54. Another matter of great importance is the even transmission of power from the barrel to the escapement by the train. This uniformity can only be obtained by good gearing, and there is sufficient evidence that gears with pinions of high leaf numbers are more perfect; it is advisable that centre pinions are never given less than 12 leaves, 3rd and 4th pinions 10 and escape pinions should have at least 7 leaves. The difference this has on production costs is so insignificant that it should be no problem to use pinions with highest possible number of teeth in inferior watches. (5)
The centre pinion will then have more fragile teeth and be more exposed to damage from sudden impacts, which come from the mainspring breaking or the pressure of rough winding. The teeth of the barrel, which must also be thinner, will be more exposed to buckling from the same causes; but these dangers are partly remedied by the circumstance that almost two leaves of pinions of 12 work into two teeth of the barrel at the same time, while in pinions of smaller count only one tooth leads with a larger movement angle. Consequently, the force of any sudden impact from the barrel will be distributed over two teeth of a pinion with a high leaf number, significantly reducing the apparent danger of breakage. Besides, there is a better transmission of power with fine teeth and so a weaker mainspring can be used, with which there is a less violent impact if it breaks.

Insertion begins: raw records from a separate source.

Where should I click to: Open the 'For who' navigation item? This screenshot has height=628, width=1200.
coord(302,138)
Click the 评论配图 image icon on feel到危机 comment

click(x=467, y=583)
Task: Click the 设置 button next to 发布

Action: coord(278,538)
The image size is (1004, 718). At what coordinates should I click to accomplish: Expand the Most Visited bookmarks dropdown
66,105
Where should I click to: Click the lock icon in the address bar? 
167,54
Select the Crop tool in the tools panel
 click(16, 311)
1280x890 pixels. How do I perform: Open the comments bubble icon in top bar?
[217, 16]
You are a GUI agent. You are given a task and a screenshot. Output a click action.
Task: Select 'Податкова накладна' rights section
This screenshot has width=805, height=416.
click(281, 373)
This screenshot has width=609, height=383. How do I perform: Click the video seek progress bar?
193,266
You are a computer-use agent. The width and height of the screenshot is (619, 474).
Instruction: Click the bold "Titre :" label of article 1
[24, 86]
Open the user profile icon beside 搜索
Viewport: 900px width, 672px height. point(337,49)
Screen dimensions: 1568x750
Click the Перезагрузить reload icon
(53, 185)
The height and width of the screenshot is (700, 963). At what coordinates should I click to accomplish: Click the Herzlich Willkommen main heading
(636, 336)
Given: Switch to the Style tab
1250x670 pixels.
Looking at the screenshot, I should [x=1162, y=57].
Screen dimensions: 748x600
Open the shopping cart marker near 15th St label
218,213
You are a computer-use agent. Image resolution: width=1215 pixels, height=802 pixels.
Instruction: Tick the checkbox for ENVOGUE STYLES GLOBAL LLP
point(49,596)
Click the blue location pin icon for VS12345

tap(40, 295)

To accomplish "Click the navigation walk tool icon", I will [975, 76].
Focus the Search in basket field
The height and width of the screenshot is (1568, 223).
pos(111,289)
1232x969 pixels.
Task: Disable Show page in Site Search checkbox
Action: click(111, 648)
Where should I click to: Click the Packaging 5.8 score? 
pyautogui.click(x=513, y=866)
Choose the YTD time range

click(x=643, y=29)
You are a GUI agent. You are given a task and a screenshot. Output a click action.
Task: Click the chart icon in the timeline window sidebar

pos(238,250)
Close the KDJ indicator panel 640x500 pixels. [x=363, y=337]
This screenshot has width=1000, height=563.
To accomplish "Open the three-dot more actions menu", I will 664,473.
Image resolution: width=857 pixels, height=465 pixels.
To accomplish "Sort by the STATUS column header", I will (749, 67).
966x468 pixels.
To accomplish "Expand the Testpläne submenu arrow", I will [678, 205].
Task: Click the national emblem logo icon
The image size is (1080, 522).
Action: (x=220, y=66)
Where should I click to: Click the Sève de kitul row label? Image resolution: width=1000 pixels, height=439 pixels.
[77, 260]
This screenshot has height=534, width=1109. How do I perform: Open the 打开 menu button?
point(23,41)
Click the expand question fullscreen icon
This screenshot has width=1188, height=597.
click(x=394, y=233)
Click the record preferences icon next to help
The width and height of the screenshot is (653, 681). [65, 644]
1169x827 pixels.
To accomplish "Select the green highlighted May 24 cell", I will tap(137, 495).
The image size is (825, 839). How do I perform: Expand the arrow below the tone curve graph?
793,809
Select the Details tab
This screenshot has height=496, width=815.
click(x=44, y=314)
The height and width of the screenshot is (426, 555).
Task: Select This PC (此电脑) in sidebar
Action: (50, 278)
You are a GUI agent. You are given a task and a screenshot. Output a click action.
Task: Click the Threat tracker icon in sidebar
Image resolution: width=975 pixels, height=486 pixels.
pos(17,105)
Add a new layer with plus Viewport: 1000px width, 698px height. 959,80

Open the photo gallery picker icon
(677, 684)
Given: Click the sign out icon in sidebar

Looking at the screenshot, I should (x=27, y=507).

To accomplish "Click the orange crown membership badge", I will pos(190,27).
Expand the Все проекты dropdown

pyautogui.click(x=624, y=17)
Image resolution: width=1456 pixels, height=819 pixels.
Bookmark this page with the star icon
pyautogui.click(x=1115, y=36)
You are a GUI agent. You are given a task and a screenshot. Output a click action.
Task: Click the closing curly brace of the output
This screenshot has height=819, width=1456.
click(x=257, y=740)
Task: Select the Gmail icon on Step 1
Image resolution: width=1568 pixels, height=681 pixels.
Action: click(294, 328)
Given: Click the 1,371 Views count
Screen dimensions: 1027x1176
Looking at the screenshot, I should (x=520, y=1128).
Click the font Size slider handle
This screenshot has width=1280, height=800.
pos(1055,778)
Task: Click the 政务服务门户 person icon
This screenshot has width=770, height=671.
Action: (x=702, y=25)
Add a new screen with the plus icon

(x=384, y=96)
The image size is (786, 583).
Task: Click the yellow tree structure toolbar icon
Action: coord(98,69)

55. One of the chief requirements for good and even transmission of power is a correct and suitable form for the teeth of wheels, and it is amazing to see in what an indifferent way this important matter is treated by many people. It is a well-known fact that wheel teeth, in order to work appropriately, must have an epicyclic form, and no machine-maker would accept any other for his spur wheels. About a century ago Berthoud treated this matter in the most detailed way, and Reid and others also explained the principles of the design of wheel teeth in the clearest manner; but in vain. It seems that most of our professional colleagues decided to regard the form of their teeth as a matter of taste. The wheels of most English and other watches have, with very few exceptions, teeth which scorn the rules of Berthoud, Reid and other masters; a form of which nothing can be said other than that it looks quite good in the eyes of the makers and users. When the late Adolph Lange had the courage, at the beginning of his production, to give the teeth of his wheels the theoretically correct form it was met with hostility in Germany and ridiculed on all sides. I knew a watchmaker who did not want to buy his watches because they had this "horrible" tooth profile. It is difficult to argue against such reasons and I heard a respectable and good watchmaker explain that he could not understand epicyclic teeth. Fortunately times are now different; in particular, thanks to our specialised journals, there are among our watchmakers a proper recognition and a striving to achieve the best possible, and there is now hardly a watchmaker who would not know what a well-formed tooth should look like.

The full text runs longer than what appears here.